А я и не знала, что Ромео так зовут. Мне и в голову не пришло за год с лишним спросить имя Настиного мальчика. Ромео, он и есть Ромео. Оказался бы каким-нибудь Васей – и все, можно уступать балкон следующей паре. Но тут такое совпадение – Даниил. Самое морское имя, ничуть не хуже Грея, по-моему. Очнувшись, я поняла, что неотрывно смотрю на уставшего мальчика, картошка горит, а он молча стоит и ждет ответа на заданный вопрос. Комкано объяснила, что Настя пошла за подругой и будет через полчаса, а я вот, собственно – хозяйка жилплощади и единственной свободной табуретки. Повернулась к своим сковородкам и зажмурилась. Вот он – первый и единственный мужчина всей моей жизни, а я стою и жарю картошку. Мне бы броситься к нему, увести под любым предлогом прочь, и прижиматься к нему на морозной улице. А я стою и жарю картошку. И даже повернуться не могу. Такого приступа почти материнской любви-жалости у меня больше никогда в жизни и не было. Я не могла даже смотреть в сторону его идеально вычищенных ботинок – боялась разреветься. И тут он сказал странным голосом:
– Как вы жарите картошку…
И эта фраза спасла меня от позорных рыданий – я быстро-быстро начала рассказывать, как сначала нужно разогреть чугунные сковородки, а это совсем не простая задача, мелко нарезать соломкой картошку и складывать в холодную воду, чтобы соломка не темнела, а потом жарить картошку на шкварках, если нет под рукой хорошего сливочного масла (а его никогда нет), и как потом, когда уже вся картошка покрыта хрустящей корочкой…

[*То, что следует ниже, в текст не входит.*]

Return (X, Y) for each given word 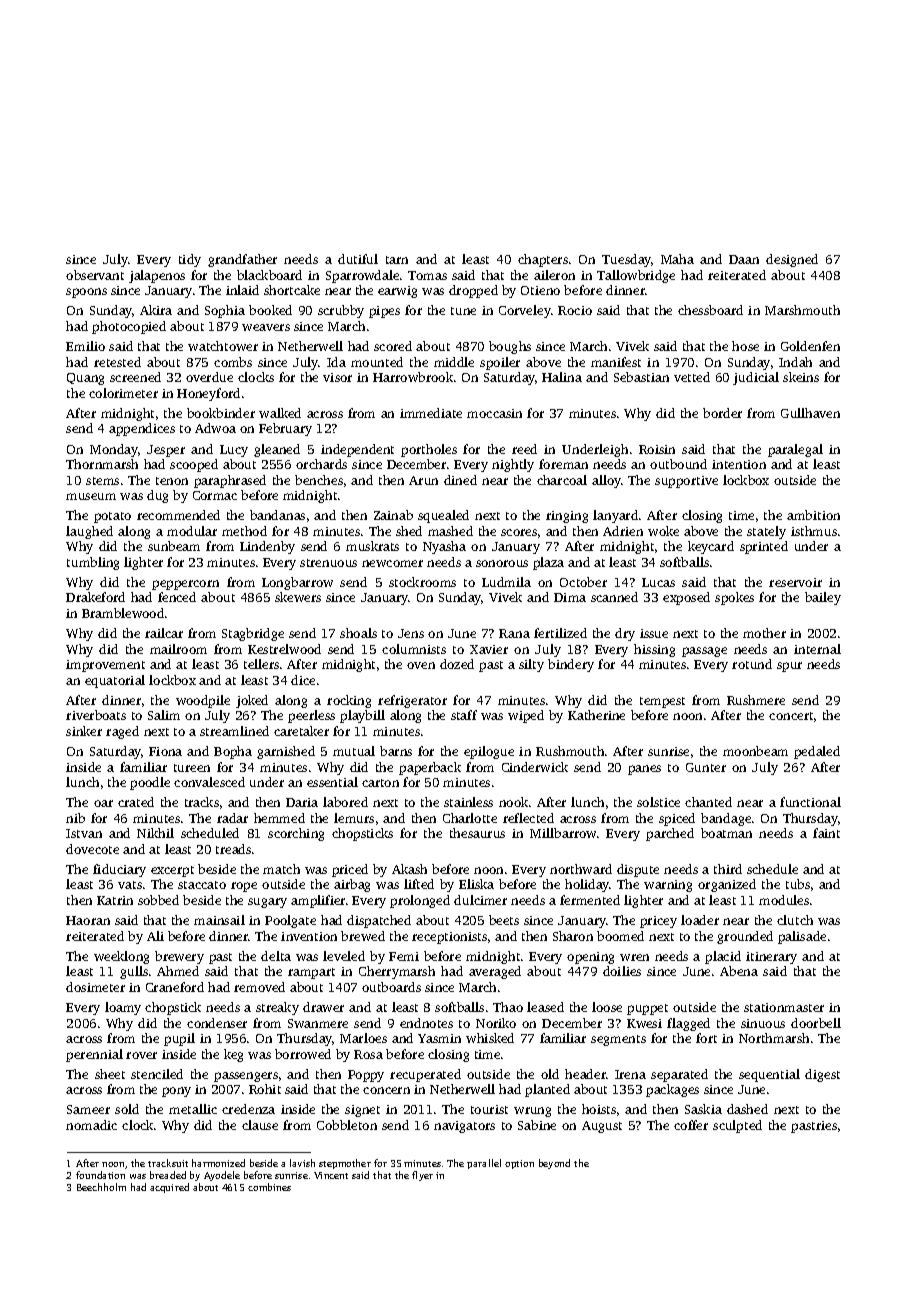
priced (350, 870)
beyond (554, 1164)
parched (670, 834)
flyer (422, 1176)
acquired (169, 1188)
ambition (813, 515)
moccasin (494, 413)
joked (252, 701)
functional (810, 802)
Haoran (88, 920)
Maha (677, 259)
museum (91, 496)
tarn (397, 260)
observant (95, 275)
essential (332, 782)
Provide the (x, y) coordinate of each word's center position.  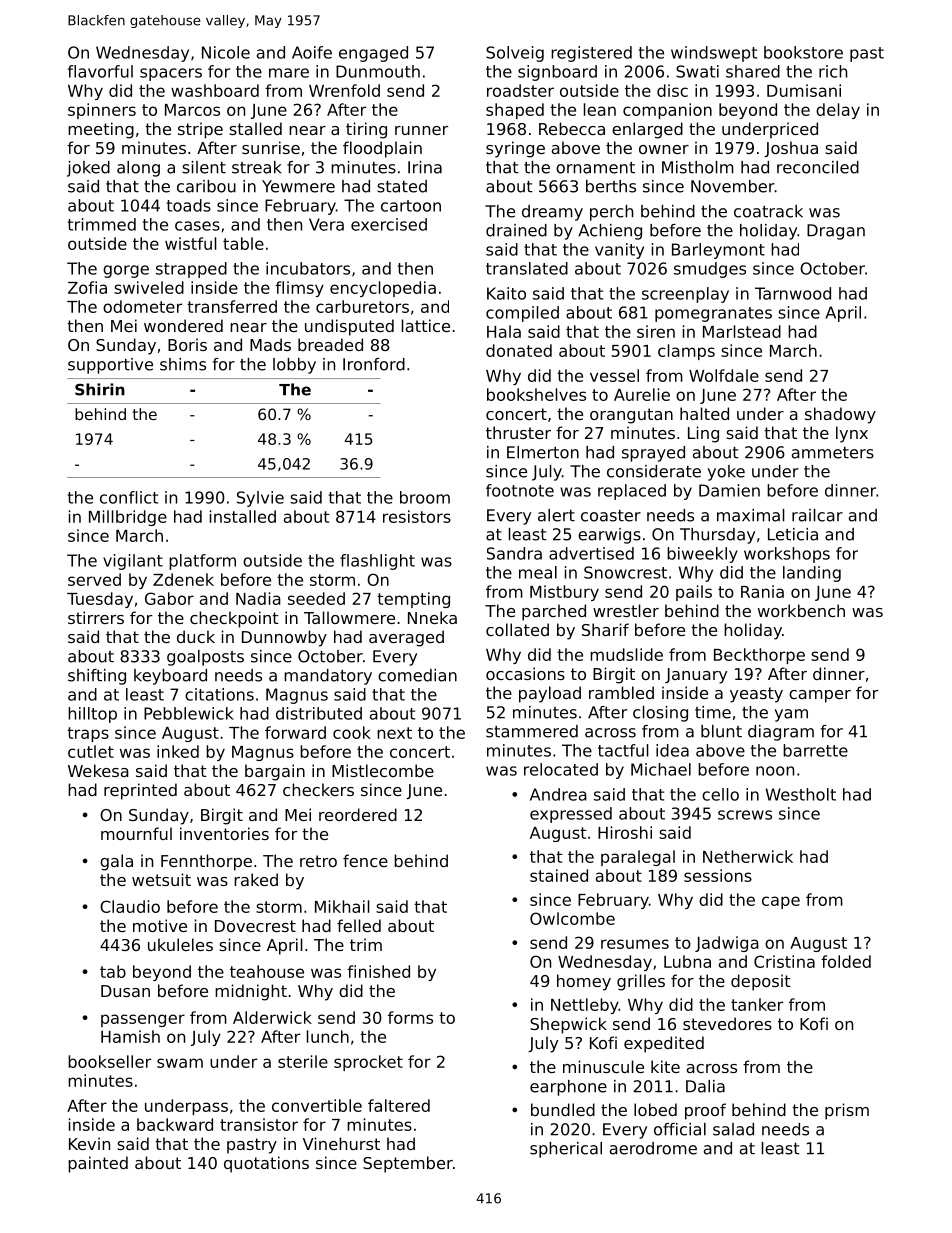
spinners (102, 111)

– Нет, я не о том… Вы так это делаете – как будто не для гостей, которые все съедят через пять минут, а для своего удовольствия…
И я повернулась. И увидела, КАК он на меня смотрит. Так и разревелась. Не успев даже убрать глупую улыбку. Картошка сильно подгорела, конечно, пока я рыдала, а он меня по волосам гладил. И это было самое огромное в моей жизни счастье. Плакать у него на груди в картофельном дыму. Но я этого счастья тогда испугалась и в него не поверила. Поэтому сказала:
– А сейчас Настя придет…
Мальчик в лице изменился, но меня не отстранил:
– Я завтра приду. Ты будешь дома?
И ушел, не дождавшись ни Насти, ни картошки на ужин. А я сразу начала ждать завтра и счастье в себе растить. К утру оно уже могло весь барак затопить, но пока сидело смирно. Я смотрела на бабушкины сковородки и даже брала их в руки, чтобы вес счастья стал осязаемым. И ведь не было ни одной мысли о будущем, как не было вообще ни одной мысли. Было только СЧАСТЬЕ, смывающее все, что было до. Я даже вспомнила рассказ одной знакомой девочки из мединститута про такой случай помешательства. В начале войны одна женщина получила похоронку на мужа, но ждать его не перестала. Так его любила, что ждала пять лет. И дождалась – он оказался жив, хотя и покалечен в плену. Когда произошла встреча, она от счастья чуть не помешалась. Все пять лет без мужа из памяти исчезли, словно их и не было никогда. Профессор потом сказал, что сработал защитный механизм и лечить такую амнезию бесполезно: ну как возвращать человеку память, если она ему – такая – совсем не нужна.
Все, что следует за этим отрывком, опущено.